## Instructions for the task
Each entry must appear in the answer exactly as it does here.

## The input
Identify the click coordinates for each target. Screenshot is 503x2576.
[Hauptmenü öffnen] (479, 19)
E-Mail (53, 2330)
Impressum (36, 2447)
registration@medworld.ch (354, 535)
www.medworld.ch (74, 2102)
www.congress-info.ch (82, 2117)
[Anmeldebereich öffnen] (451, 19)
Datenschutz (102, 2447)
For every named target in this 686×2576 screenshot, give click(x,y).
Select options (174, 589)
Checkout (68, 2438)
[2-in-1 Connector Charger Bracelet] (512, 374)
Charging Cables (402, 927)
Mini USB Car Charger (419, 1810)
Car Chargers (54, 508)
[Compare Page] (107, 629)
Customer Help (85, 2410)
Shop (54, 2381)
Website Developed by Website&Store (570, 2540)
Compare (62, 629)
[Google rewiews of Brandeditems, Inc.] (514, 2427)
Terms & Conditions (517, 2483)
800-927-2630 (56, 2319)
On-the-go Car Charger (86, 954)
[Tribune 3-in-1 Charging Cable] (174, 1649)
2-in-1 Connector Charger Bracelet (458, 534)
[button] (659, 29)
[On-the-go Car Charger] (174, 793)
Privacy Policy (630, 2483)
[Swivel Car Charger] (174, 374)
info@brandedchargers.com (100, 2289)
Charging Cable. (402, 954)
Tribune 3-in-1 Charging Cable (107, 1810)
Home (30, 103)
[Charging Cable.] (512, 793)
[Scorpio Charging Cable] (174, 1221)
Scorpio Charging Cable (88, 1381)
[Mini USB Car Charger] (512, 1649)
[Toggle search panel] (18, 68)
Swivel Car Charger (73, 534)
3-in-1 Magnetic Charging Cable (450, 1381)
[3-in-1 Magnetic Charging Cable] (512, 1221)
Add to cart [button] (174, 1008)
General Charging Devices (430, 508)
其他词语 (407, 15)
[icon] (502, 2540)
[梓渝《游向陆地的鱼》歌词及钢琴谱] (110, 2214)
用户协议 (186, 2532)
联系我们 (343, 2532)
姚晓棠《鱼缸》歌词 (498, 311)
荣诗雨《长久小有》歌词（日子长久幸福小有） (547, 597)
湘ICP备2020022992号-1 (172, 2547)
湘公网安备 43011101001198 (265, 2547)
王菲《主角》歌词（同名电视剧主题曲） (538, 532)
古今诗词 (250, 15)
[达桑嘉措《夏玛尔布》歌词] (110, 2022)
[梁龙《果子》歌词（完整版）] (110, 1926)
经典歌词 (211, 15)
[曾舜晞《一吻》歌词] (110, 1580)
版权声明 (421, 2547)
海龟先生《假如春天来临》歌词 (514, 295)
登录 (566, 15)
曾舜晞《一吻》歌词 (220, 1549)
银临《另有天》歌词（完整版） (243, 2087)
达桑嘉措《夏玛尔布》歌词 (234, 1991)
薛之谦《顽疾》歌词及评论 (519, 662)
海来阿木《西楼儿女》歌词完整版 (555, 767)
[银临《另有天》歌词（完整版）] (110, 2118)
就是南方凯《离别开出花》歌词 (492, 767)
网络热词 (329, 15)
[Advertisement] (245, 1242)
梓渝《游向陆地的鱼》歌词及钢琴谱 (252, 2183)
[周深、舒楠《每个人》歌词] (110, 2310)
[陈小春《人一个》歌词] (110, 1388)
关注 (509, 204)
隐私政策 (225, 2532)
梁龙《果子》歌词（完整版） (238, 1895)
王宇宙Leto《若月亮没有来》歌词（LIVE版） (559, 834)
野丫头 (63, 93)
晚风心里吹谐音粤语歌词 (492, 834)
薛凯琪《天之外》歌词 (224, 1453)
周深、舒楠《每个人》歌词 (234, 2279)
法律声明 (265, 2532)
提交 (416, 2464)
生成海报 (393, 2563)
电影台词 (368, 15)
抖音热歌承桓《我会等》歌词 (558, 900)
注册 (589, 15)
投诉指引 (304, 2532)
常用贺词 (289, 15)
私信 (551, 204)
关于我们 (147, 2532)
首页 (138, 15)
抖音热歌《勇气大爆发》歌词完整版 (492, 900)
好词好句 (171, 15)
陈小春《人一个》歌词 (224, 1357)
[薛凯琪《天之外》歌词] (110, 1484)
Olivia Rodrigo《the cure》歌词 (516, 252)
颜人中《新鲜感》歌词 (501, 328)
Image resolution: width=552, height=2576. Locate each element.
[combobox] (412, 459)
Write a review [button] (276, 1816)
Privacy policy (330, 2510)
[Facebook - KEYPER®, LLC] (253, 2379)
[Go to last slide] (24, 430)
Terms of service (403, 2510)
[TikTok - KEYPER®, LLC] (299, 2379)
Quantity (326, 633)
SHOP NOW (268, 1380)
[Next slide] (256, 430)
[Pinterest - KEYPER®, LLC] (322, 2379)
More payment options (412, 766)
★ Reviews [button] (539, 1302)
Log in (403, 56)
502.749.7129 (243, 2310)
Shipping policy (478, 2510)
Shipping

## Problem solution
Identify the click coordinates for each target. Screenshot is 503x2576.
[Hauptmenü öffnen] (479, 19)
E-Mail (53, 2330)
Impressum (36, 2447)
registration@medworld.ch (354, 535)
www.medworld.ch (74, 2102)
www.congress-info.ch (82, 2117)
[Anmeldebereich öffnen] (451, 19)
Datenschutz (102, 2447)
For every named target in this 686×2576 screenshot, give click(x,y).
Select options (174, 589)
Checkout (68, 2438)
[2-in-1 Connector Charger Bracelet] (512, 374)
Charging Cables (402, 927)
Mini USB Car Charger (419, 1810)
Car Chargers (54, 508)
[Compare Page] (107, 629)
Customer Help (85, 2410)
Shop (54, 2381)
Website Developed by Website&Store (570, 2540)
Compare (62, 629)
[Google rewiews of Brandeditems, Inc.] (514, 2427)
Terms & Conditions (517, 2483)
800-927-2630 (56, 2319)
On-the-go Car Charger (86, 954)
[Tribune 3-in-1 Charging Cable] (174, 1649)
2-in-1 Connector Charger Bracelet (458, 534)
[button] (659, 29)
[On-the-go Car Charger] (174, 793)
Privacy Policy (630, 2483)
[Swivel Car Charger] (174, 374)
info@brandedchargers.com (100, 2289)
Charging Cable. (402, 954)
Tribune 3-in-1 Charging Cable (107, 1810)
Home (30, 103)
[Charging Cable.] (512, 793)
[Scorpio Charging Cable] (174, 1221)
Scorpio Charging Cable (88, 1381)
[Mini USB Car Charger] (512, 1649)
[Toggle search panel] (18, 68)
Swivel Car Charger (73, 534)
3-in-1 Magnetic Charging Cable (450, 1381)
[3-in-1 Magnetic Charging Cable] (512, 1221)
Add to cart [button] (174, 1008)
General Charging Devices (430, 508)
其他词语 (407, 15)
[icon] (502, 2540)
[梓渝《游向陆地的鱼》歌词及钢琴谱] (110, 2214)
用户协议 (186, 2532)
联系我们 (343, 2532)
姚晓棠《鱼缸》歌词 (498, 311)
荣诗雨《长久小有》歌词（日子长久幸福小有） (547, 597)
湘ICP备2020022992号-1 (172, 2547)
湘公网安备 43011101001198 (265, 2547)
王菲《主角》歌词（同名电视剧主题曲） (538, 532)
古今诗词 (250, 15)
[达桑嘉措《夏玛尔布》歌词] (110, 2022)
[梁龙《果子》歌词（完整版）] (110, 1926)
经典歌词 (211, 15)
[曾舜晞《一吻》歌词] (110, 1580)
版权声明 (421, 2547)
海龟先生《假如春天来临》歌词 (514, 295)
登录 (566, 15)
曾舜晞《一吻》歌词 (220, 1549)
银临《另有天》歌词（完整版） (243, 2087)
达桑嘉措《夏玛尔布》歌词 (234, 1991)
薛之谦《顽疾》歌词及评论 (519, 662)
海来阿木《西楼儿女》歌词完整版 (555, 767)
[银临《另有天》歌词（完整版）] (110, 2118)
就是南方凯《离别开出花》歌词 (492, 767)
网络热词 (329, 15)
[Advertisement] (245, 1242)
梓渝《游向陆地的鱼》歌词及钢琴谱 (252, 2183)
[周深、舒楠《每个人》歌词] (110, 2310)
[陈小春《人一个》歌词] (110, 1388)
关注 (509, 204)
隐私政策 (225, 2532)
梁龙《果子》歌词（完整版） (238, 1895)
王宇宙Leto《若月亮没有来》歌词（LIVE版） (559, 834)
野丫头 (63, 93)
晚风心里吹谐音粤语歌词 (492, 834)
薛凯琪《天之外》歌词 (224, 1453)
周深、舒楠《每个人》歌词 (234, 2279)
法律声明 (265, 2532)
提交 (416, 2464)
生成海报 (393, 2563)
电影台词 (368, 15)
抖音热歌承桓《我会等》歌词 (558, 900)
注册 (589, 15)
投诉指引 (304, 2532)
常用贺词 (289, 15)
私信 (551, 204)
关于我们 (147, 2532)
首页 (138, 15)
抖音热歌《勇气大爆发》歌词完整版 (492, 900)
好词好句 (171, 15)
陈小春《人一个》歌词 (224, 1357)
[薛凯琪《天之外》歌词] (110, 1484)
Olivia Rodrigo《the cure》歌词 (516, 252)
颜人中《新鲜感》歌词 (501, 328)
Image resolution: width=552, height=2576. Locate each element.
[combobox] (412, 459)
Write a review [button] (276, 1816)
Privacy policy (330, 2510)
[Facebook - KEYPER®, LLC] (253, 2379)
[Go to last slide] (24, 430)
Terms of service (403, 2510)
[TikTok - KEYPER®, LLC] (299, 2379)
Quantity (326, 633)
SHOP NOW (268, 1380)
[Next slide] (256, 430)
[Pinterest - KEYPER®, LLC] (322, 2379)
More payment options (412, 766)
★ Reviews [button] (539, 1302)
Log in (403, 56)
502.749.7129 (243, 2310)
Shipping policy (478, 2510)
Shipping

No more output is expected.